═════ Records ═════
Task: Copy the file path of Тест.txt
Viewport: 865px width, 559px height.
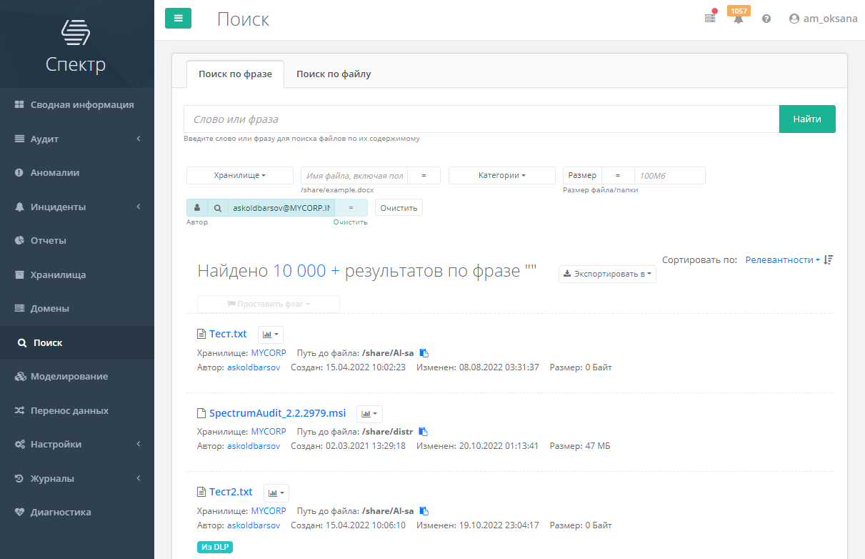Action: coord(424,353)
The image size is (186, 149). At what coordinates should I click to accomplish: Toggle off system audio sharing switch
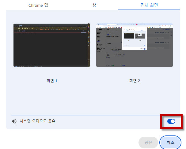click(171, 121)
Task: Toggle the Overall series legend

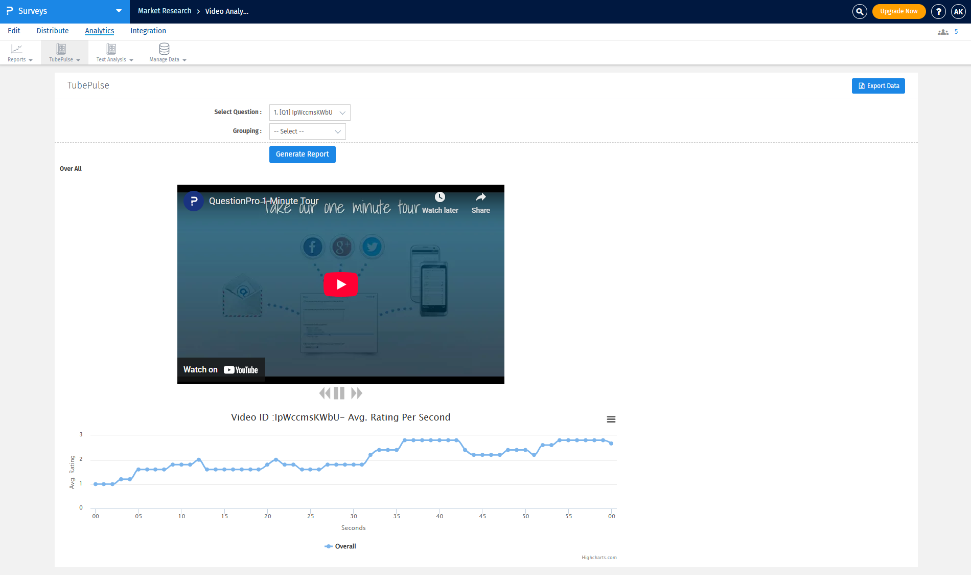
═════
Required work: Reproduce each line of the records in which "Task" appears.

Your solution:
Task: Copy the file path of Тест.txt
Task: Toggle the Overall series legend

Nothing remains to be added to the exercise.